### Data rows

■ ■ ■ ■

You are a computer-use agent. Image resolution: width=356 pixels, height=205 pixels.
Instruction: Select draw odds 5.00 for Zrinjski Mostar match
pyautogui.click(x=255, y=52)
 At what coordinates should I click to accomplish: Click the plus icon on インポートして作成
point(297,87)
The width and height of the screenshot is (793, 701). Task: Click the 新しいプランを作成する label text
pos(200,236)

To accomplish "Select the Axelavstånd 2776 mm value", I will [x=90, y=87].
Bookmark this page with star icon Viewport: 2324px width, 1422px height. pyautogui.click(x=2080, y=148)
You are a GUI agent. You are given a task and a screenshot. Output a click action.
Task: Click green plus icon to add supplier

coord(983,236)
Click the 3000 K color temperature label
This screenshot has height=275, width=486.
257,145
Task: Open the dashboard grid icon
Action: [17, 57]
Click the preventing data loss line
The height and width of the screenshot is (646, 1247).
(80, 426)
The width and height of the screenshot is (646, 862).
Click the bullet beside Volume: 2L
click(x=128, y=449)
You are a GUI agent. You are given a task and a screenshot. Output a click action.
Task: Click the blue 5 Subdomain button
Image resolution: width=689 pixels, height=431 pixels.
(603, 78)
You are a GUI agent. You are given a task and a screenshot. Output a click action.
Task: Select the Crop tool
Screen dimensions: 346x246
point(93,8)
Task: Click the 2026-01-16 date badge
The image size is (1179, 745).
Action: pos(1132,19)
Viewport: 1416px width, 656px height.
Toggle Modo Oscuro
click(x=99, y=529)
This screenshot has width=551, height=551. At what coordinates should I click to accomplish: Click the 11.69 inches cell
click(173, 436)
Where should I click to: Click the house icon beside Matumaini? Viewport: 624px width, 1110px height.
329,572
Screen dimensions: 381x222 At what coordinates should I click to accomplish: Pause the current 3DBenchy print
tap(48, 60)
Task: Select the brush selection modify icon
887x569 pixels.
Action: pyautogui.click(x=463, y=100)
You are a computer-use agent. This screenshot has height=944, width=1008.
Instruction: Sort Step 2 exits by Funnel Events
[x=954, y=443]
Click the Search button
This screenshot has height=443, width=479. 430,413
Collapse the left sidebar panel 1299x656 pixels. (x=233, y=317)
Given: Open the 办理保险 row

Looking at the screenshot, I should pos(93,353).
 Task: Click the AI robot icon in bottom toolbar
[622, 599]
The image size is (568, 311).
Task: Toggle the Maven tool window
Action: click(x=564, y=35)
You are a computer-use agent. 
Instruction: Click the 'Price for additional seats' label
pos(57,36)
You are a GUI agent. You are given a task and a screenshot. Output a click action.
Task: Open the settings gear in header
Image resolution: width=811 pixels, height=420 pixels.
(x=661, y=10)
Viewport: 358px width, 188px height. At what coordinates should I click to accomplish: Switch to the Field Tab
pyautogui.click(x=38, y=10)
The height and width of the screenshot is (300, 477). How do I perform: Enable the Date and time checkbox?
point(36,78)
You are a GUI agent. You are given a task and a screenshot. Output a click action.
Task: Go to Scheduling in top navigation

■ ■ ■ ■

### What you are asked to do
Return every line of the data above that contains the string "should". Treat case as significant.

### Solution
 At what coordinates should I click to accomplish: Click the plus icon on インポートして作成
This screenshot has width=551, height=551. At what coordinates should I click to accomplish: Click the 11.69 inches cell
Where should I click to: Click the house icon beside Matumaini? Viewport: 624px width, 1110px height.
Screen dimensions: 381x222 At what coordinates should I click to accomplish: Pause the current 3DBenchy print
Looking at the screenshot, I should pos(93,353).
Viewport: 358px width, 188px height. At what coordinates should I click to accomplish: Switch to the Field Tab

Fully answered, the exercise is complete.